Behind the extraordinary emergence of the BRIC countries as economic powers is a national industrial policy. In each case, the state has been a potent, and at times, creative force.

Behind the success of Brazil, Russia, India and China has been a state that has influenced the skills and capabilities acquired and developed by private industries.

It is important to understand that while the State supported companies in the BRICs, it refrained from being a fly on the wall of the R&D labs in those countries. In a variation of a phrase that many Canadians will recognize, “The State had no place in the labs or the boardrooms of the nation.”

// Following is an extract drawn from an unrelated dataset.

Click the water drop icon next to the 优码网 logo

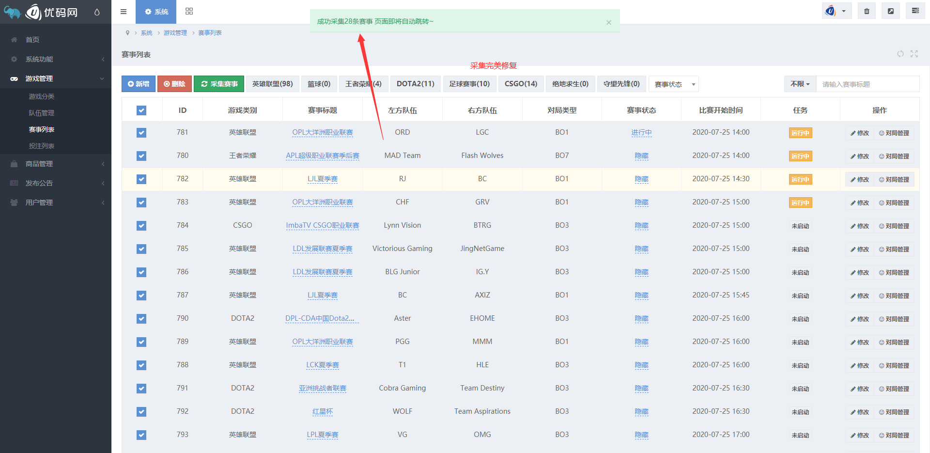(97, 12)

That the state must know where to draw the line in its involvement in innovation was perhaps best encapsulated in the comments of an official in another, non-BRIC country that has startled the world with its innovation prowess. “The state cannot come and say from now on we will develop engines for helicopters; this is a complete dead end,” remarked Itzhak Yaakov, the former head of the Office of the Chief Scientist in Israel’s Ministry of Industry, Trade and Labour. “Successful industrial R&D comes from the people themselves. Therefore the problem of the state is to give the entrepreneurs who think they know what they are doing the ability to do so. …Good ideas have to come from the market, not from the state.” (Innovation and the State, Dan Breznitz, Yale University Press, 2007).

A wonderful (and whimsical) example of an entrepreneur who knew what he was doing is Alberto Alessi, and his eponymous company’s cone-shaped kettle, whose spout is topped by a little bird. Alessi’s stroke of genius was to call on the American architect, Michael Graves, to design the kettle. “We needed to do something completely new, to be radically innovative,” says Alessi in Design-Driven Innovation by Roberto Verganti, (Harvard Business Press, 2009). “To do so, we needed to find new talents, who had never practiced in this field before, who could create new languages.”

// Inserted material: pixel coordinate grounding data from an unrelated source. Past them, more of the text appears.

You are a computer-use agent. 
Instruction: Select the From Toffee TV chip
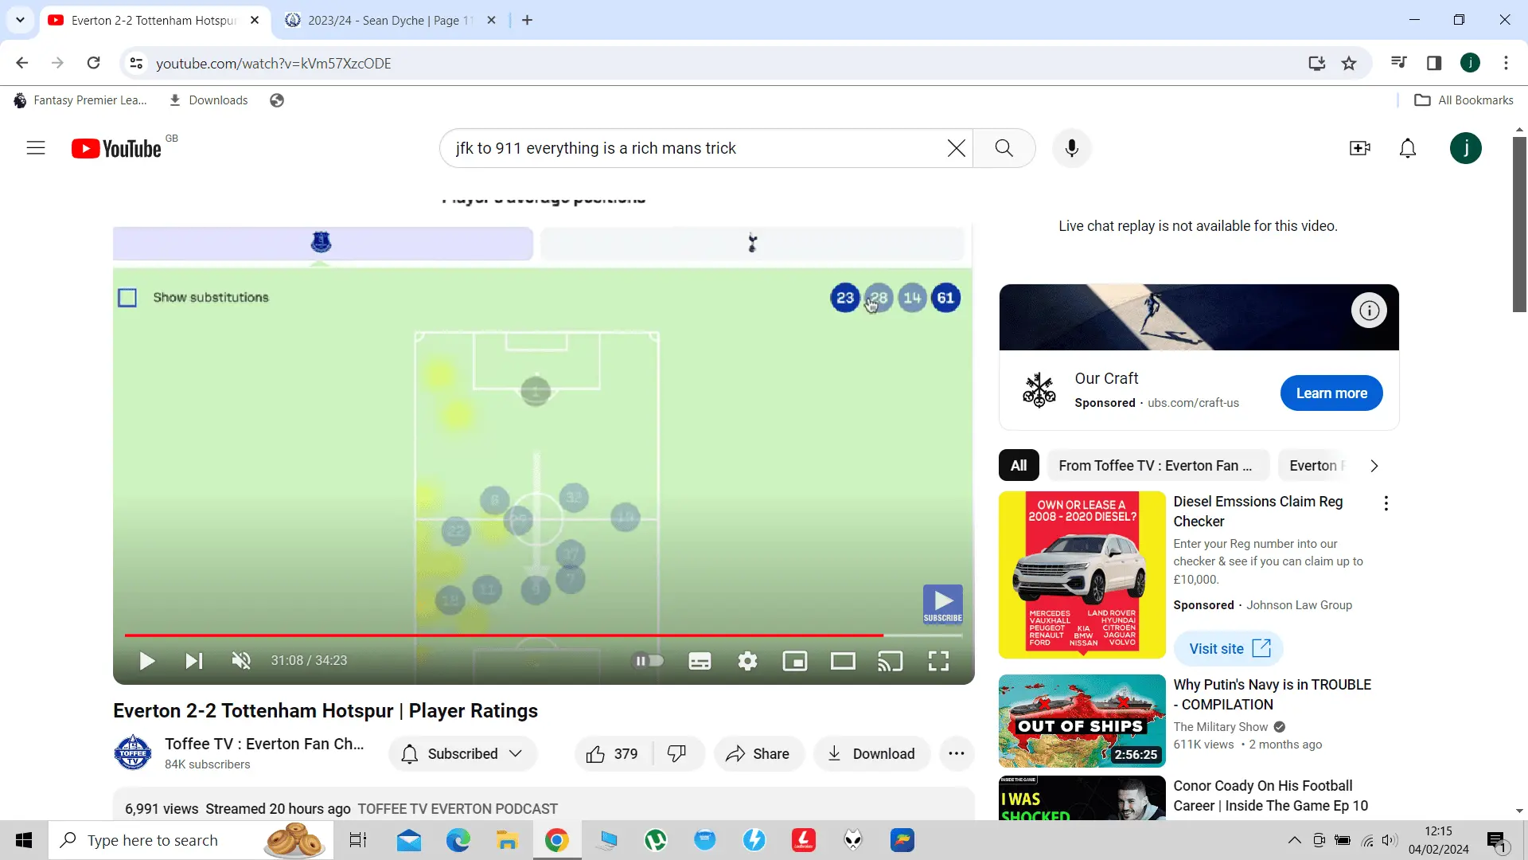pyautogui.click(x=1155, y=466)
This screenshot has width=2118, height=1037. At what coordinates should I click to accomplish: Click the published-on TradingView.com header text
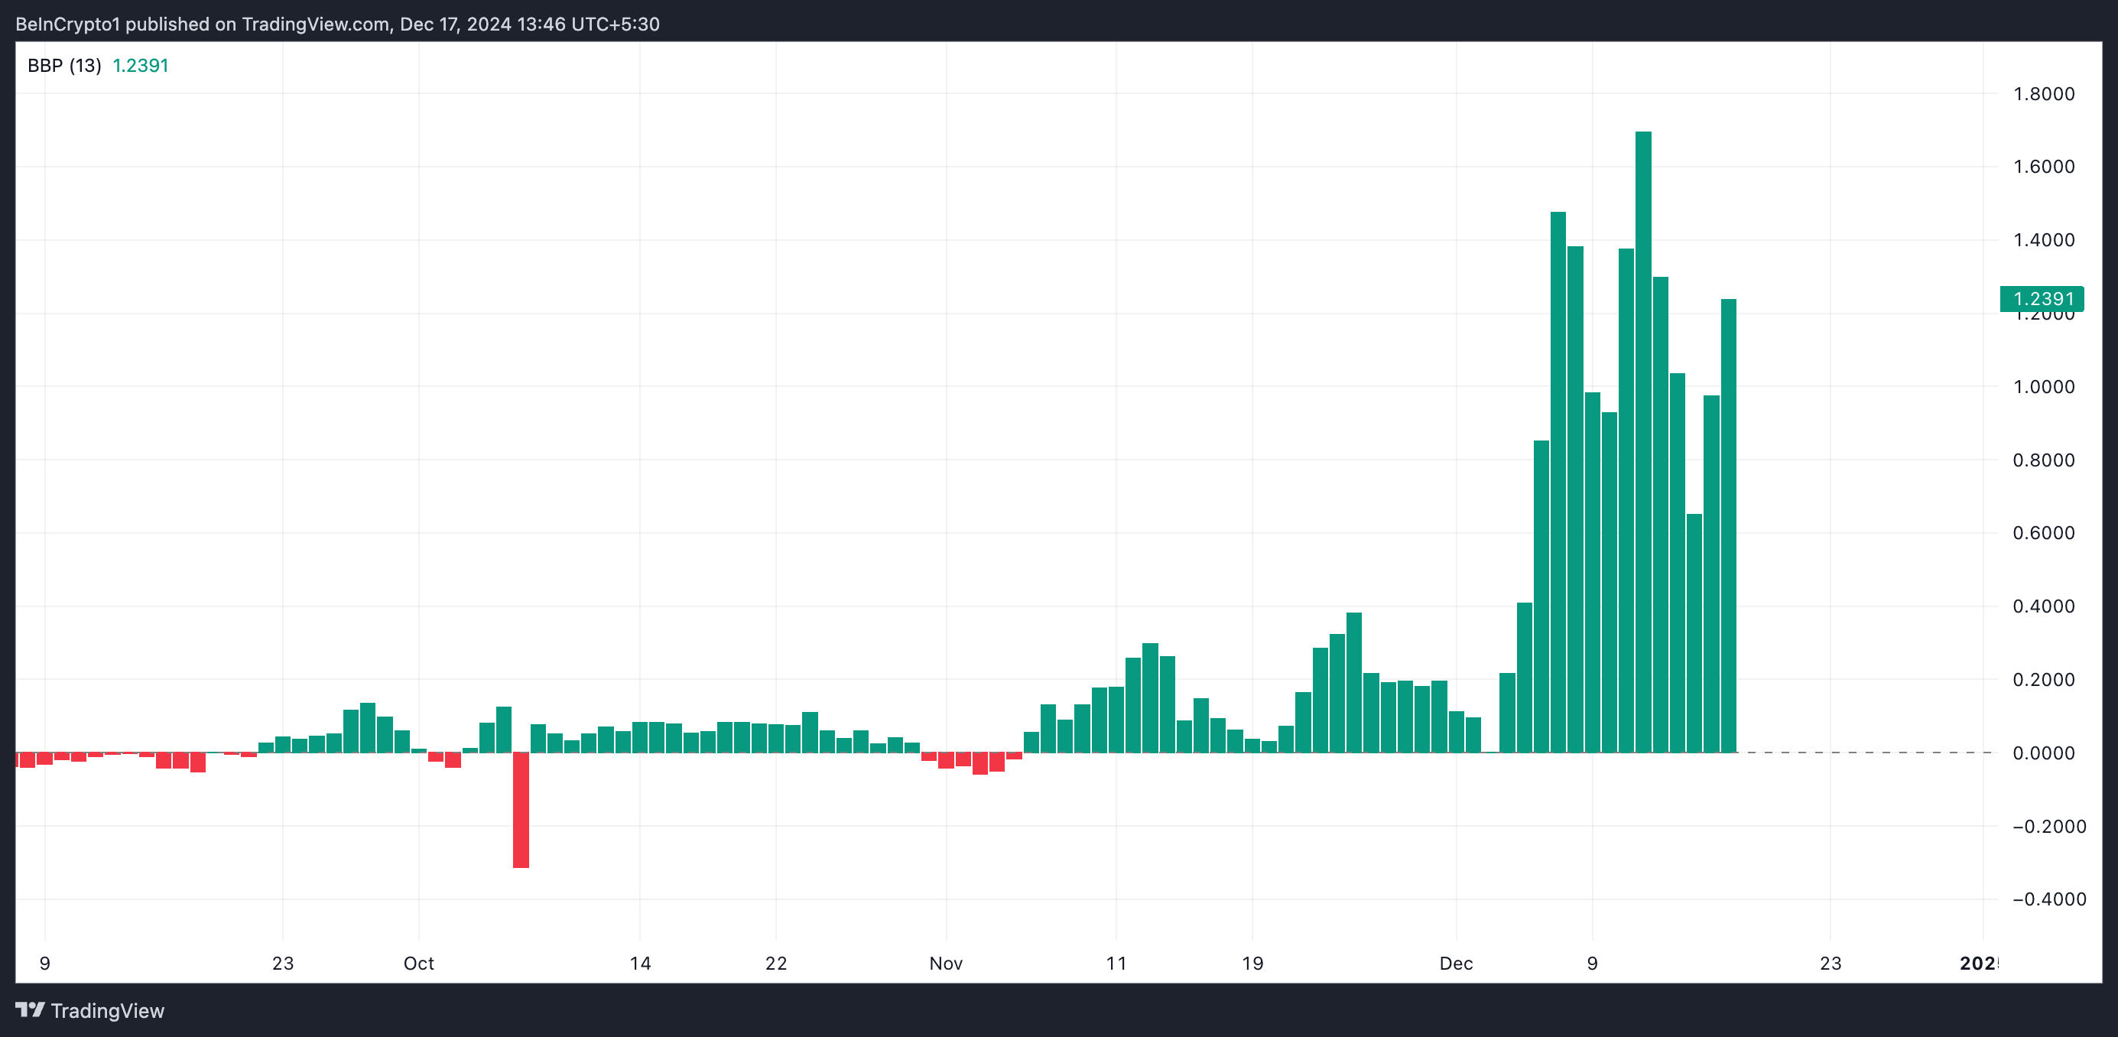click(337, 24)
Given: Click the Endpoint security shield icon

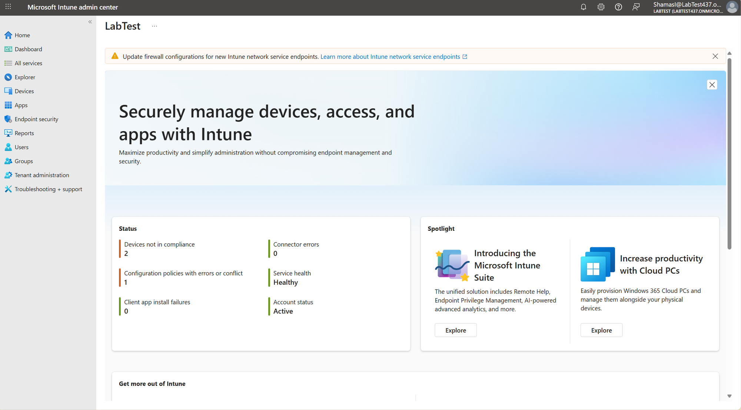Looking at the screenshot, I should [x=8, y=119].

As both the public and private sectors in Canada struggle to agree on a strategy to promote and steer innovation, it is instructive to recall what were, only slightly arguably, the golden years of innovation in Canada, the 1970’s and 1980s. Then, the extraordinarily gifted scientists of what was then one of the world’s most prolific incubators of innovation, Bell Northern Research, revolutionized telephony by inventing the SL and DMS lines of digital phone switches.

Bell Northern Research (BNR) was lead by two remarkable men, Walter Light, who was the CEO of what was then called Northern Electric, and Donald Chisholm, who was the Director of BNR. In Peter C. Newman’s Nortel: Past, Present, Future, Walter Light described his management philosophy. “The most successful corporate leaders are content to provide the conceptualization of their corporations’ roles and provide the direction and thrust of future endeavours. Beyond that they hire the finest talent available, bring them on board, give them their trust, challenge them, comfort when they stumble and provide them with the widest opportunity to grow, innovate, succeed and challenge those below them.”